NOTE: Completion of this proposal requires substantial work and installation of software that might take some time. Start this early. Plan. Do not wait until the last minute! Project Objectives:
Gain practical experience working with data management tools and real data.
Translate the concepts learned in class to actual data and to use of the data management tools, themselves
Think about data in the context of real world problems.
Communication of methods and results to a varied audience.
Learning outcomes for Part 2:
Practice working with NoSQL databases
Be able to articulate the key differences between NoSQL and relational databases in the context of real world data problems by integrating concepts learned in class
NoSQL tools: You may use either MongoDB, or Neo4J (you may feel free to use another NoSQL tool of a similar type, but to be certain the tool meets the requirements, please consult a member of the teaching team before proceeding with a different NoSQL tool). MongoDB Atlas (Links to an external site.) is the cloud version of MongoDB and you can create an account and “sandbox” to play with some small datasets for free in this service. Take the same data set you loaded into your relational databases in Part I and load this data into your NoSQL data tool of choice. You will then try to perform the same queries and see if you get the same results.
Take the paper you wrote initially and expand it now to also include both your work with the relational databases and the NoSQL data tool. You Discussion section should also now compare and contrast the NoSQL tool with the relational tool
Introduction or background. Describe your data generally. What is in the data. Why is it interesting? Dataset: you will use. Describe the data and what is in the dataset — imagine you are describing it to someone who doesn’t know anything about the data. Describe who generated the data (if known). Such things as attributes, how many entries are in the data, and limitations or special features of the dataset would be helpful here, especially in the context of the problem areas you have said you are interested in from your background section. Methods: Describe your NoSQL data tool. What kind of database is it? How is it different from a relational database tool? Describe how you loaded the data and describe, briefly, any challenges you had. Show some screenshots and describe your schema and show some summary statistics and/or initial rows in your data tables.
Results: Show your test queries. Were you able to pull the same results from each table? Describe any differences or anomalies that you noticed in querying the two data tools.
Discusson: Describe the differences, conceptually and practically between the two relational database tools you used and the NoSQL tool. Think about which might be better for different circumstances and discuss briefly.
Next Steps: How might this work scale to very large datasets? Which principles and features of NoSQL data tools come into play when working with very large datasets?
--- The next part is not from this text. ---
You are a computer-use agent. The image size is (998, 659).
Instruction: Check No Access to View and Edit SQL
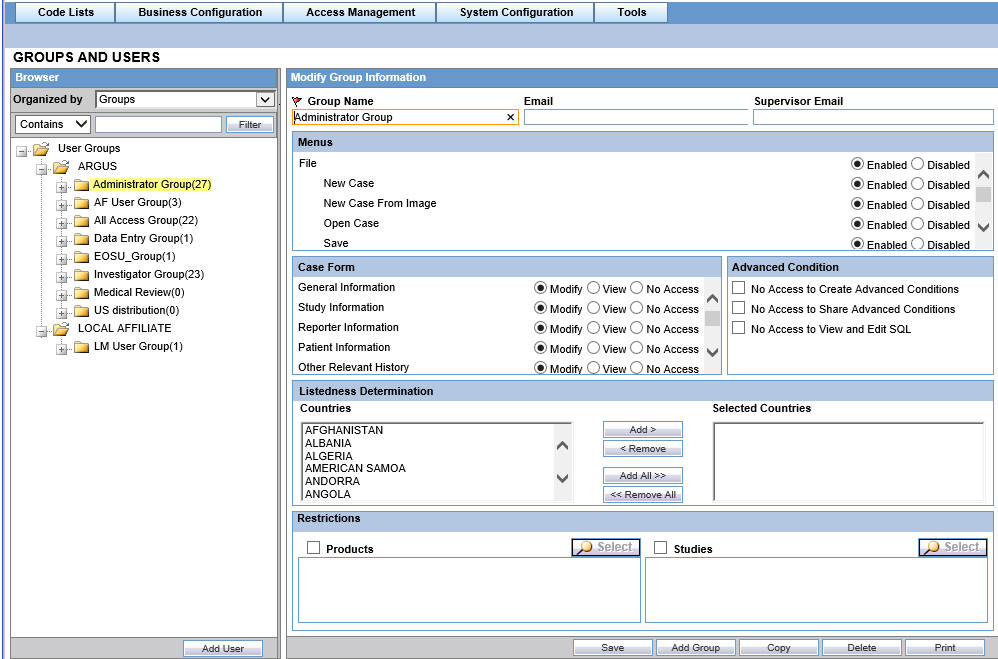(739, 328)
Collaboration report: Who was responsible for which components of the activities described in this report? It is not acceptable to say that both members contributed to all parts or to be general in the description — describe tasks as specifically as you can or show them in a bulleted list. Each individual should be responsible for specific tasks, and for full credit, there should be some combination of technical and non-technical tasks for both members even if one member did more of the technical work.